Sixty years after Walter O’Malley traded Robinson to the arch rival of the Dodgers, the New York Giants, the Los Angeles Dodgers will erect a statue to honor Jackie Robinson.
California-based sculptor Branly Cadet will create the Robinson statue ,which will be ten feet tall, around the theme, “Leveling the Playing Field.”
With the help of Branch Rickey, back then the President and GM of the Brooklyn Dodgers, Robinson broke the color barrier in 1947 as he debuted with the Brooklyn club. Robinson would face racial slurs, abuse and intimidation in his first year. Even some team mates refused to play with him on a team and asked for a trade.
After Walter O’Malley obtained a majority control over the club, he ousted Branch Rickey and bought his share giving himself more than fifty percent of the shares. The relationship between Robinson and O’Malley never was very good. In December 1956 Walter O’Malley ordered his GM, Buzzie Bavasi to trade him to the Giants. According to Bavasi, this was an act of vengeance. In his biography, Robinson described O’Malley as “viciously antagonistic.”
To me it appears weird that the club that traded away Robinson is now honoring him. The club that still puts O’Malley on a pedestal is not even showing Robinson’s number in the way they should. In all other MLB stadiums Robinson’s number is shown in a different color than their own retired numbers. Guess what? So it is in Dodger Stadium. In my opinion it should have been shown in the same colors like Pee Wee Reese’s and Duke Snider’s number, even though Robinson never played in Los Angeles, like Reese and Snider did. In my opinion this shows that the Dodgers are ignoring their Brooklyn past.
I really have mixed feelings about this.
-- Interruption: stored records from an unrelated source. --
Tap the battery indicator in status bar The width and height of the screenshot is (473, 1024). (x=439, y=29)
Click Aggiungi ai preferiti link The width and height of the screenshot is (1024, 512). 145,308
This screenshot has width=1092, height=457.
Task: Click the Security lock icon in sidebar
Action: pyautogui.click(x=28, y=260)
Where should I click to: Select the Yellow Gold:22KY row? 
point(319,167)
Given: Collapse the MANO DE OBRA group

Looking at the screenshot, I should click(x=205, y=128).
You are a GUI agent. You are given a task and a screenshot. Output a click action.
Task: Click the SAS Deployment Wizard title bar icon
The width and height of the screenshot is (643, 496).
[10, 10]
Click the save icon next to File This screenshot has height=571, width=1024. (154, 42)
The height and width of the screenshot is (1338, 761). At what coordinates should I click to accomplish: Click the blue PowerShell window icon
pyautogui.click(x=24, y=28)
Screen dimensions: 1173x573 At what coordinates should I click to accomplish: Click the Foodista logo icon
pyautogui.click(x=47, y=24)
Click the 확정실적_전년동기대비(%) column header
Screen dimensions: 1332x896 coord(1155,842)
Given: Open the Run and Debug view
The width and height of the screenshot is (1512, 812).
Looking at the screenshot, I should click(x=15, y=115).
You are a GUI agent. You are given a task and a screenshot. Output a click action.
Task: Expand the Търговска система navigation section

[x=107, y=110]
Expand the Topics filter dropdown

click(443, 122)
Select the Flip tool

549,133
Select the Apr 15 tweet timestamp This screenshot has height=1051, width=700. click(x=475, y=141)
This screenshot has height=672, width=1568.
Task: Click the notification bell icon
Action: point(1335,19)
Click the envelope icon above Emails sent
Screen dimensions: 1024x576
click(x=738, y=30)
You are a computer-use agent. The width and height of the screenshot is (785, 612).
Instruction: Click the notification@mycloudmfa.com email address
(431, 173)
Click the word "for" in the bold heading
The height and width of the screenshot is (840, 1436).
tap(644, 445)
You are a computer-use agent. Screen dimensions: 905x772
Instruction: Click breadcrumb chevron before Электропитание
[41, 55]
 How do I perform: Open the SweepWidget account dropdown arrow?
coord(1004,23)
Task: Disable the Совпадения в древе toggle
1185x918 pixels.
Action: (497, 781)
Sure Robinson deserves a statue, but does it really has to be at Dodger Stadium? The club hardly celebrates its Brooklyn past around the playing field, except for the one sign attached to the upper deck in the right field stands (just below the windows of the Dodger Stadium Club), that shows the Brooklyn Dodgers’ World Series win in 1955. For the rest only photos at the interior and a display in the VIP restaurant inside the stadium. None of this is visible to the average fan except when you take the tour in Dodger Stadium.
If there is one place where a statue of Robinson belongs, it is at the baseball stadium of UCLA that is named after Robinson. In fact the university erected a statue for the multi sports star at the stadium in 1985. Robinson excelled in football, track and field, basketball and baseball when he attended UCLA.
Another place where a statue of Robinson belongs is Brooklyn. The Brooklyn Cyclones did unveil a statue outside the stadium of Pee Wee Reese embracing Robinson, which allegedly happened in 1947 in Cincinnati during a game vs the Reds. Perhaps the place is a bit unjust as the Cyclones are not a Dodgers affiliate.
In Daytona Beach there is also a statue erected for Robinson. In front of the stadium that was named after him, the city of Daytona placed this statue to commemorate the day that Robinson played hisfirst spring training game in Florida with the Montreal Royals vs their parent club the Brooklyn Dodgers. In fact Daytona Beach was the first Floridian city that allowed him to play a game with his white team mates.
Last but not least, there is one place where a statue of Robinson should be erected: Historic Dodgertown in Vero Beach, the former spring training facility of the Brooklyn and Los Angeles Dodgers. Robinson spent several spring trainings at the site.
Since Robinson never played at Dodger Stadium and the Dodgers traded him to their hated rivals (without knowing that he was about to retire) and since the Dodgers hardly celebrate their Brooklyn roots (except when they can make money out of it), I really have my doubts about Dodger Stadium being the right place for a statue to honor the famous nr. 42.